### WORK REQUIRED
Every entry is to be restated exactly; pictures are not part of the copy.

### DATA FOR THE TASK
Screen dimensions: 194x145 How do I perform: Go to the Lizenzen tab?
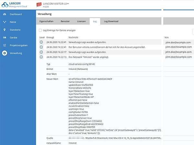tap(81, 21)
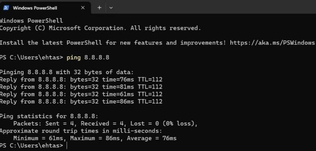
Task: Open a new tab with plus button
Action: [x=99, y=7]
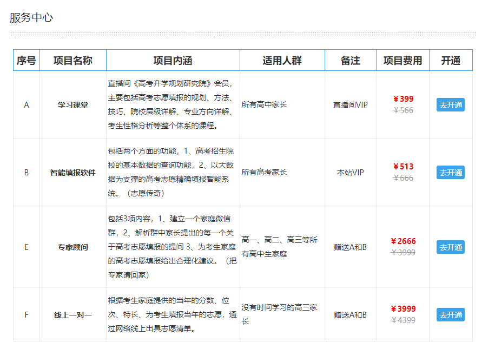Click the 项目费用 column header
Viewport: 495px width, 349px height.
[x=402, y=61]
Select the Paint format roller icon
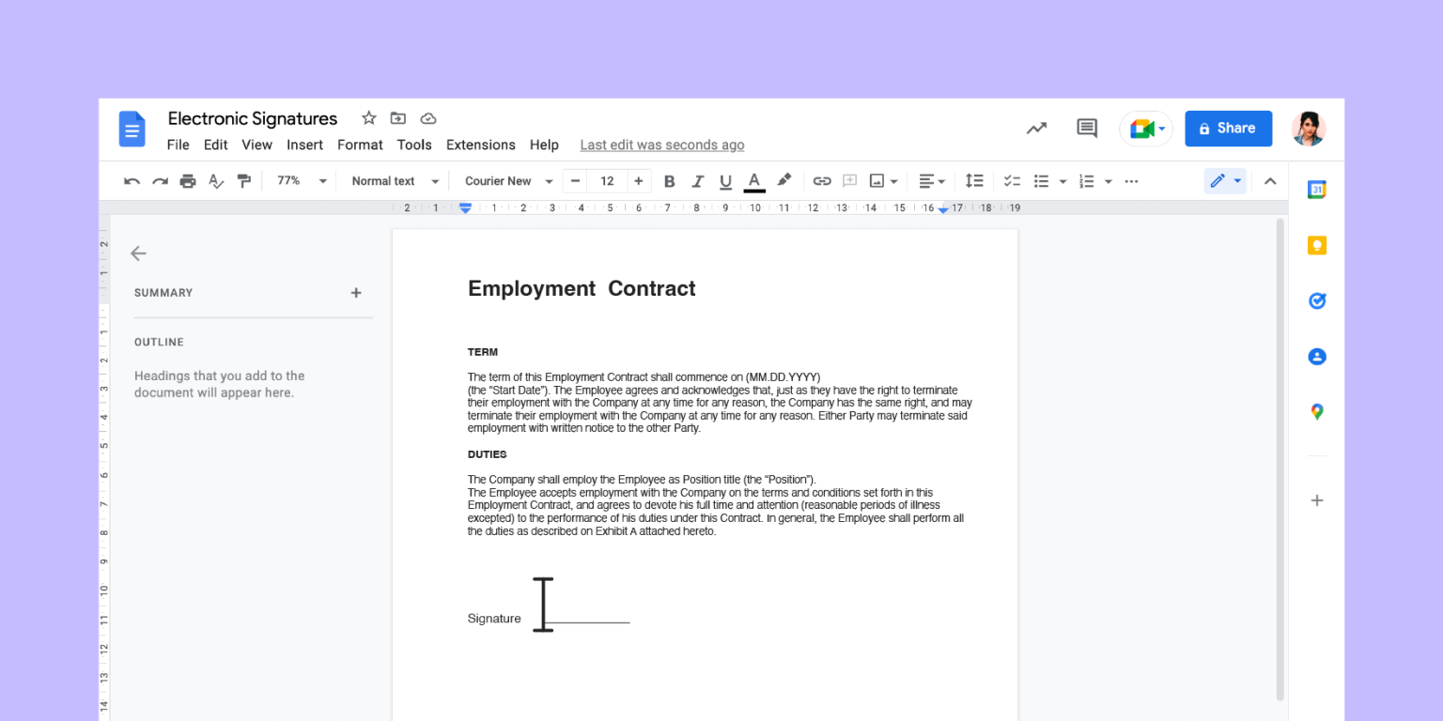The image size is (1443, 721). coord(244,181)
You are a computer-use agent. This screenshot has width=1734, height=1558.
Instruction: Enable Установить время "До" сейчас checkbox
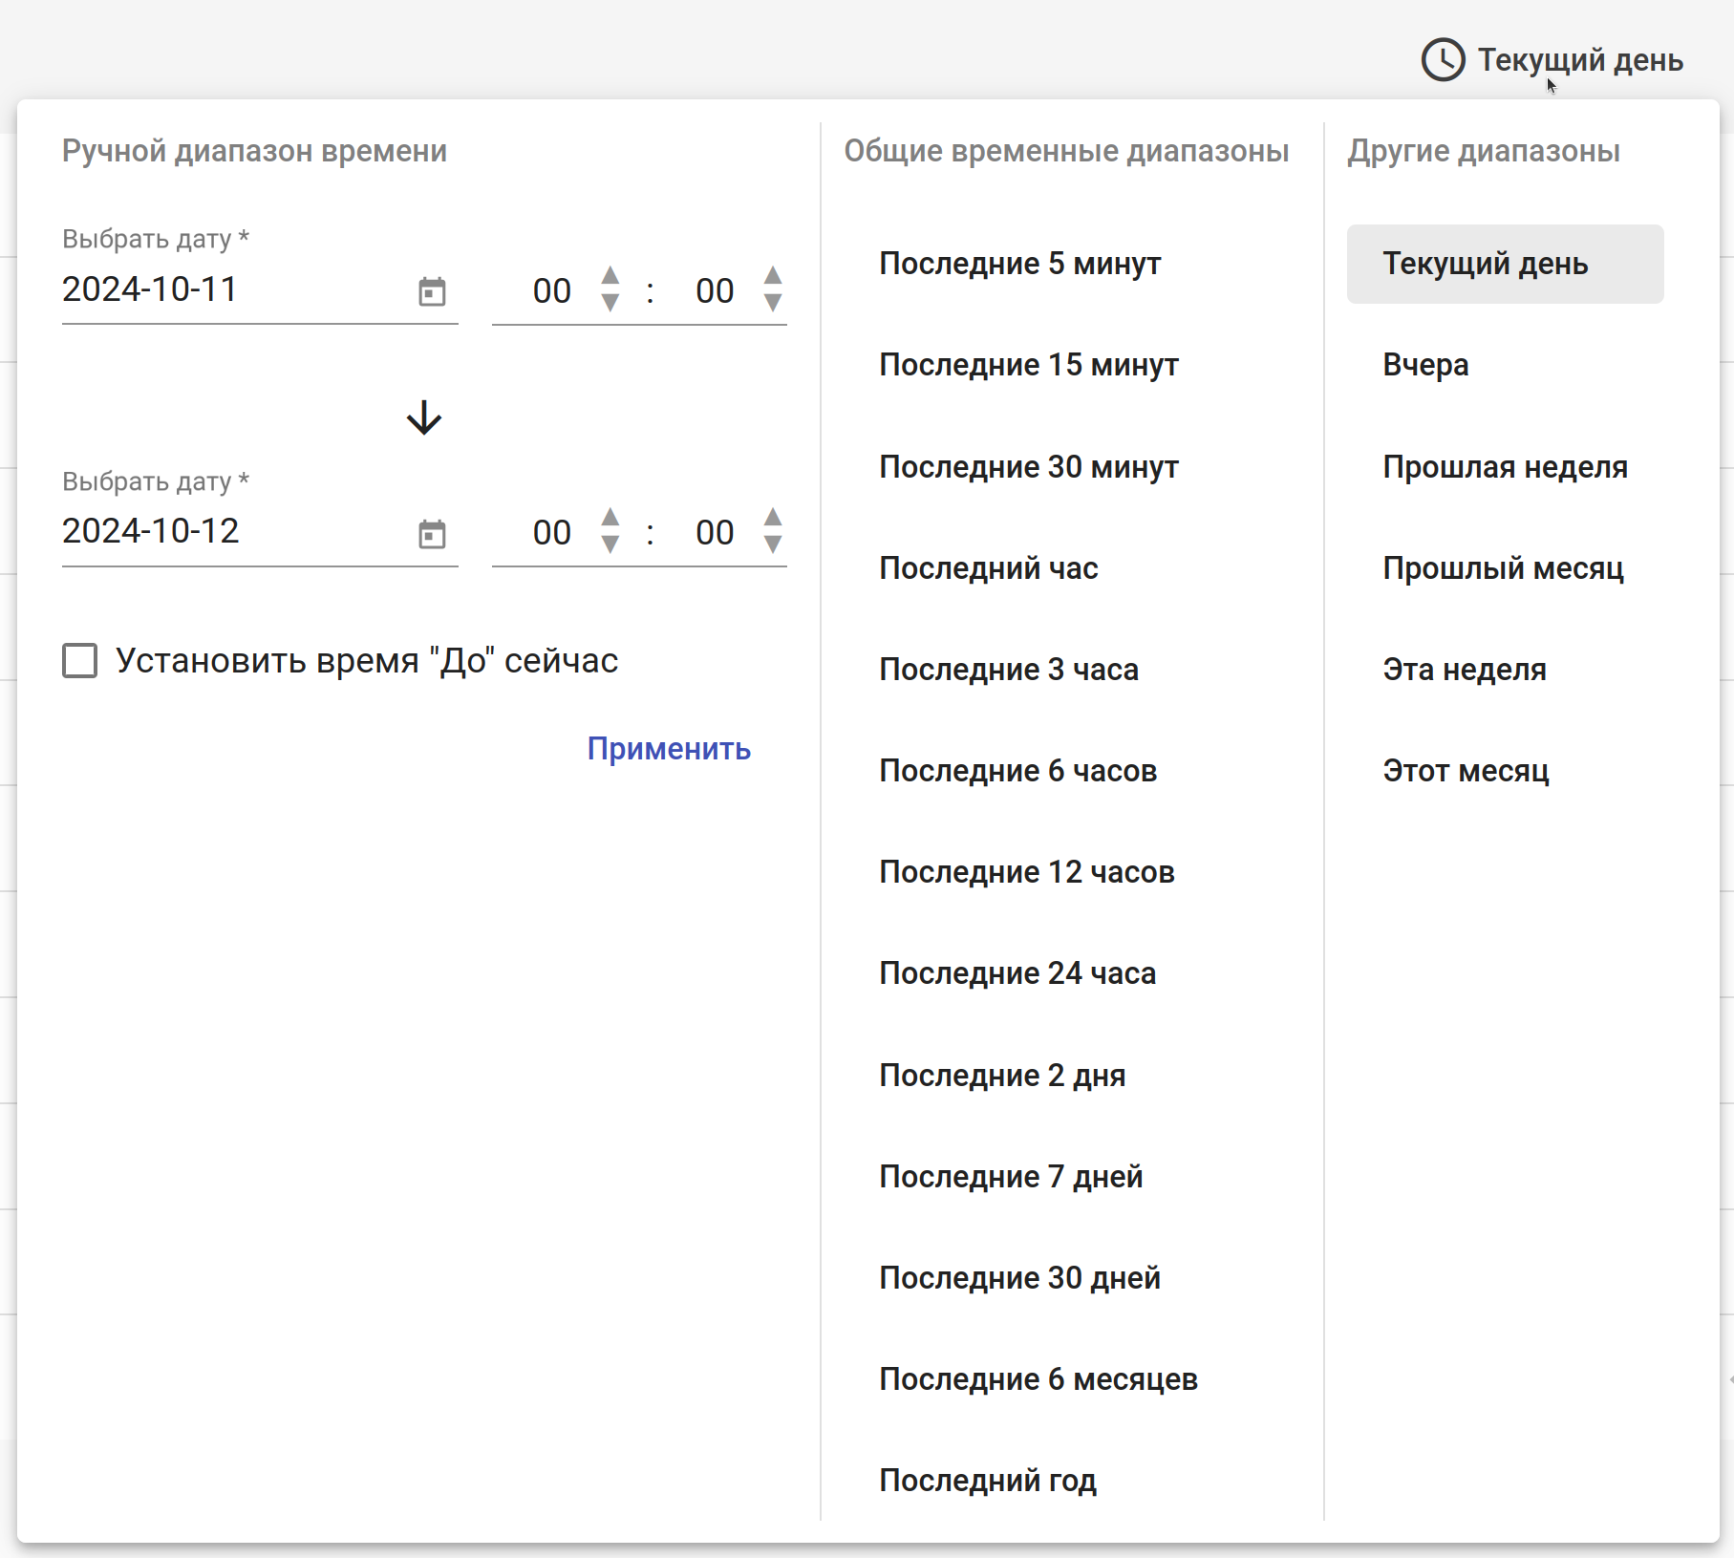[80, 660]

### YOUR RESPONSE
Screen dimensions: 194x145 How do I perform: Go to the Lizenzen tab?
tap(81, 21)
Task: Open a new tab with plus button
Action: [x=99, y=7]
Click the 项目费用 column header
Viewport: 495px width, 349px height.
[x=402, y=61]
Select the Paint format roller icon
The image size is (1443, 721). coord(244,181)
You are a computer-use agent. This screenshot has width=1734, height=1558.
Instruction: Enable Установить время "До" сейчас checkbox
[80, 660]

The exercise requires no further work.